France Télécom soutient que le litige ne porte pas sur un refus d'interconnexion, mais sur la résiliation du procotocole d'accord du 28 juillet 1999 que France Télécom a décidé dans le respect des clauses contractuelles.
France Télécom estime que l'interprétation par Siris des courriers échangés comporte des incohérences et une présentation tronquée des faits. En outre, elle souligne que Siris aurait omis de mentionner deux courriers, l'un où France Télécom demande une offre de terminaison d'appel de la part de Siris, l'autre où Siris s'engagerait à faire cette offre.
Vu la décision no 2000-515 de l'Autorité en date du 30 mai 2000 se prononçant sur une demande de mesures conservatoires déposée par la société Siris dans le cadre du différend l'opposant à la société France Télécom relatif à l'interconnexion pour l'acheminement du trafic internet à destination de numéros de type 0860PQMCDU payants pour l'appelant ;
Vu la lettre de la société Siris enregistrée le 13 juin 2000 indiquant qu'elle renonce à présenter de nouvelles observations ;
Vu les nouvelles observations en défense enregistrées le 26 juin 2000 présentées par la société France Télécom ;
France Télécom conclut aux mêmes fins que son précédent mémoire par les mêmes moyens, et demande en outre à l'Autorité de constater :
- que la proposition de France Télécom pour le calcul du revenu moyen pour l'année 2000 et les années à venir est légitime ;
- que c'est sur cette base et dans le respect des dispositions de la décision no 2000-489 de l'Autorité en date du 26 mai 2000 se prononçant sur un différend entre France Télécom et 9 Télécom Réseau que France Télécom soumettra un accord d'interconnexion à la société Siris.
France Télécom confirme sa demande d'irrecevabilité de la saisine de Siris, mais indique son intention d'appliquer la décision no 2000-489 précitée, en proposant à Siris un contrat pour l'acheminement des numéros 0860 payants pour l'appelant sur la base d'une interconnexion indirecte prenant en compte les tarifs d'interconnexion avec une majoration de 0,1 centime.

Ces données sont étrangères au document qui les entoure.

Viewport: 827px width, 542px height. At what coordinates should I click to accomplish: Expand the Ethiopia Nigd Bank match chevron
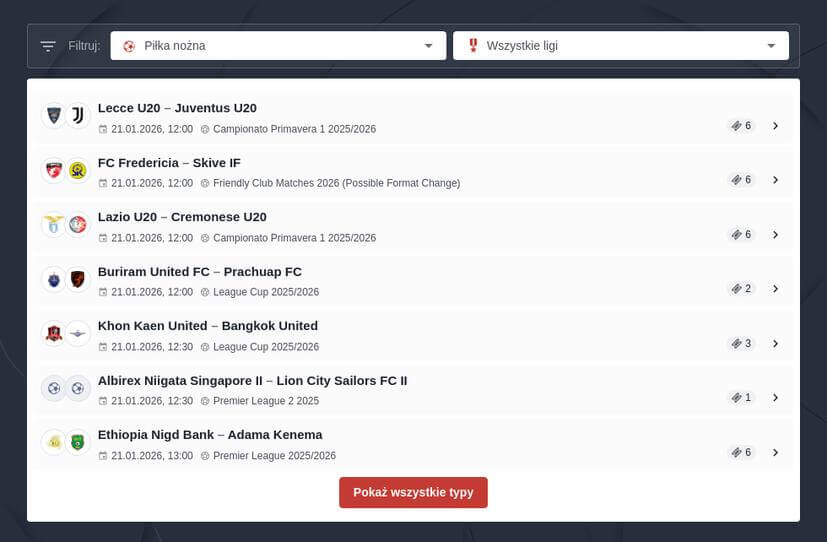pyautogui.click(x=775, y=452)
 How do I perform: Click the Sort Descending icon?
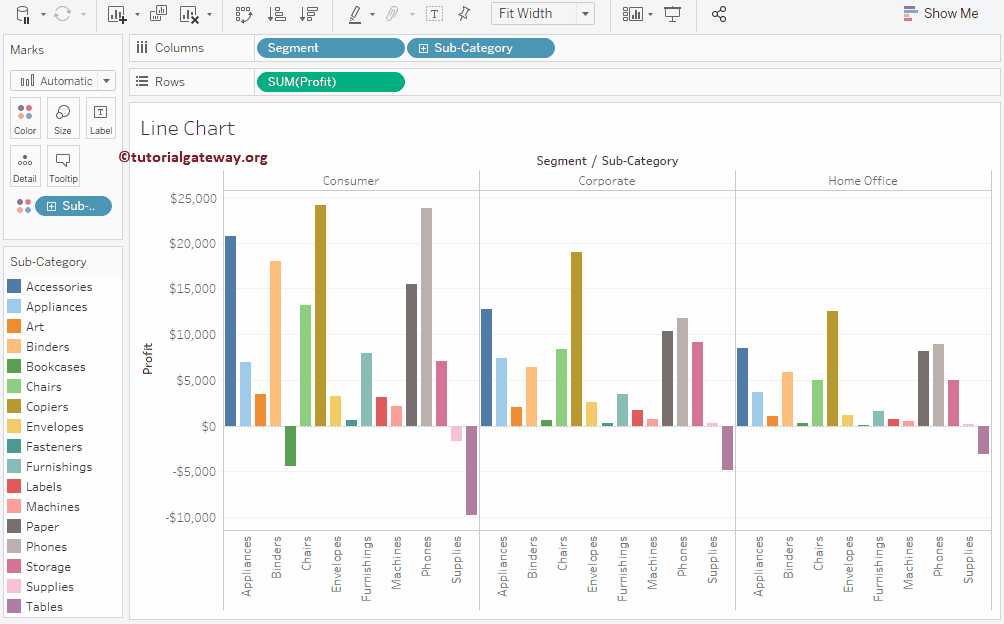point(310,15)
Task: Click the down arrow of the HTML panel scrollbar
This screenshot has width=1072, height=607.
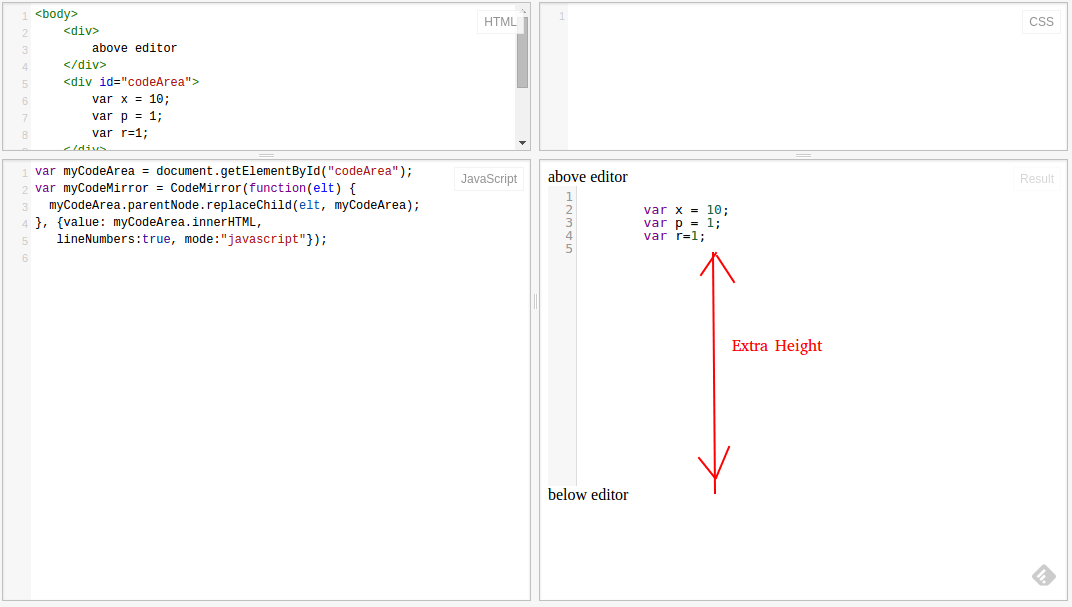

France Télécom propose de calculer des revenus moyens en reprenant la méthode décrite par l'Autorité dans la décision précitée, mais en distinguant le revenu moyen des clients professionnels du revenu moyen des clients résidentiels, en prenant en compte la répartition horaire du trafic de Siris, et enfin en retranchant les frais de gestion des options tarifaires.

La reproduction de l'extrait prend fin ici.